10 Kasım’ların artık milletçe bir yas tutma zamanı değil; Atatürk’ün fikirlerinin daha iyi anlaşılarak tatbik edileceği günler olması gerektiğine dikkati çeken İYİ Parti Kırşehir İl Başkanı Müfit Göçen, yayınladığı 10 Kasım Atatürk’ü Anma Günü mesajında şu ifadelere yer verildi:
"Çanakkale kahramanı, Millî Mücadele’nin önderi, Türkiye Cumhuriyeti Devleti’nin kurucusu Gazi Mustafa Kemal Atatürk’ün, aramızdan ayrılışının 83. yılındayız. Atatürk’ün 57 yıllık hayatını, mücadelesini, milletimize kazandırdıkları ve kazandırmak istediklerini doğru anlama bakımından bu 10 Kasımların önemi büyüktür. Bu bağlamda Atatürk’ün bize ve ülkemize kazandırdıklarını hatırlayarak yeni bir 10 Kasım’ı yaşıyoruz. Yalnız 10 Kasımlarda değil, sürekli olarak Atamızın mücadele azmi, bizlere gösterdiği hedefler tekrar tekrar konuşulmalıdır. Ülkemizin en zor anında bile düşünüp ortaya koyduğu milli hedef ve stratejilerin hatırlanması, bu tür çabaların anlam ve değerinin çok iyi bilinmesi, Ulu Önderin ebedî istirahatgâhında huzur içinde yatması bakımından da önemlidir.
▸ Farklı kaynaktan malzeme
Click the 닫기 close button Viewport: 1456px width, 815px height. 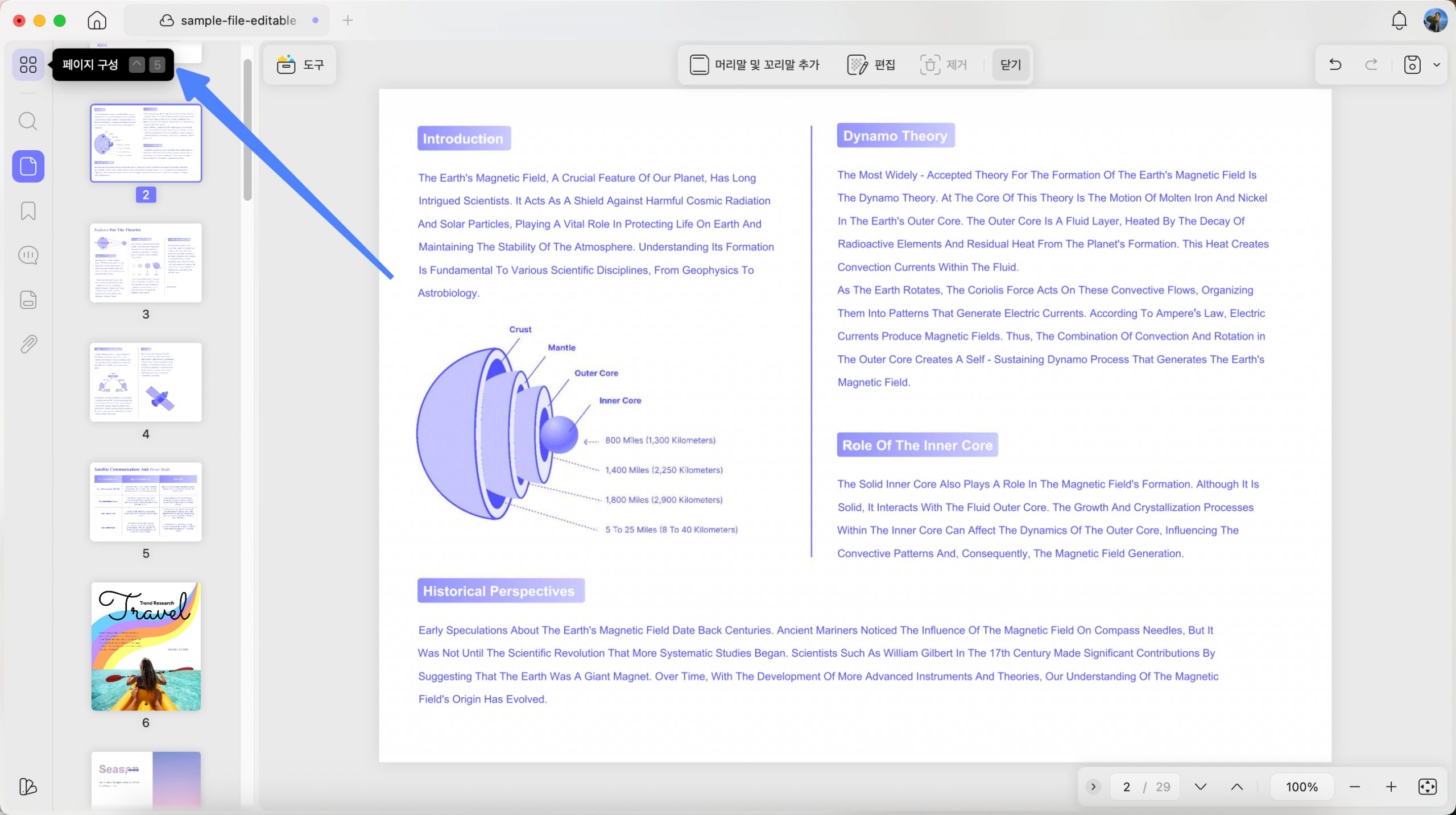1010,65
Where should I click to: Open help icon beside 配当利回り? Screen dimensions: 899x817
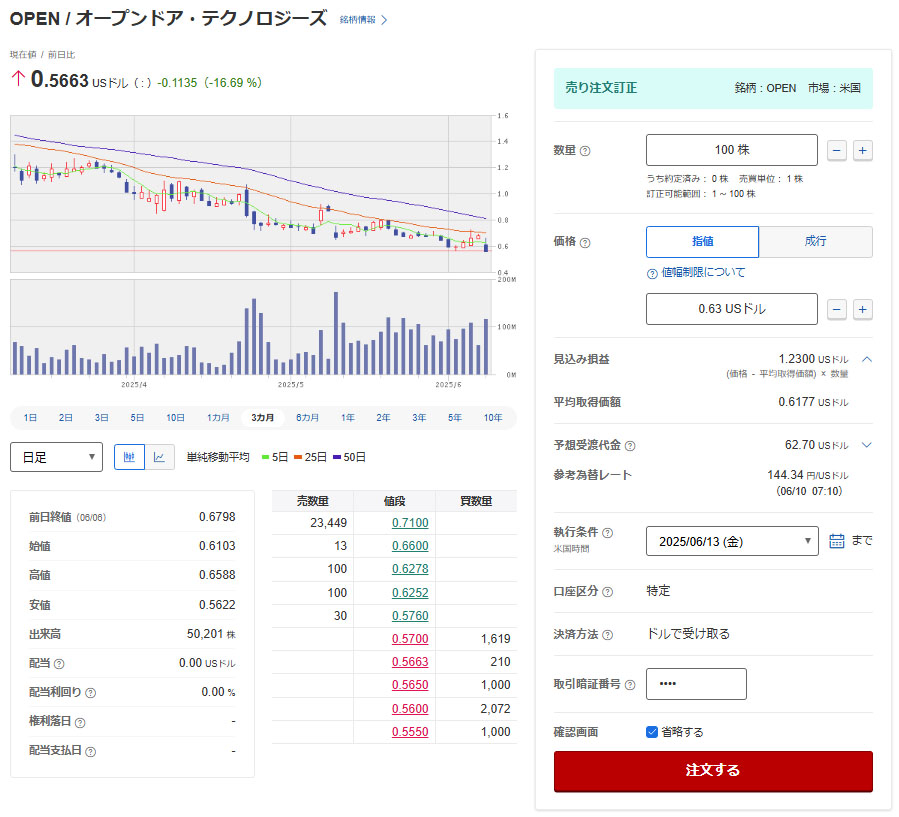point(91,692)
“Hepimizin bildiği gibi Ulu Önder Atatürk, 10 Kasım 1938’de aramızdan ayrılmıştır. Fakat geride bıraktığı eserleriyle milletimizin kalbinde sonsuza dek hiç bitmeyecek bir sevgiye imza atmış; bu nedenle günümüze dek yaşatılmıştır. Sonsuza kadar da bu milletin kalbinde yaşamaya devam edecektir.
“Büyük Önder Atatürk, Kurtuluş Savaşı sonrası elde edilen başarının yeterli olmadığını düşünerek o çağda yapılması çok zor olan birçok atılımları gerçekleştirmiştir. Onun Türk milletine en büyük armağanı Türkiye Cumhuriyeti’ni kurmak olmuştur. Gerçekleştirdiği devrimler ile Türk milletine çağ atlatmış, Türkiye Cumhuriyeti’nin dünya ülkeleri arasında saygın bir hale gelmesini sağlamıştır.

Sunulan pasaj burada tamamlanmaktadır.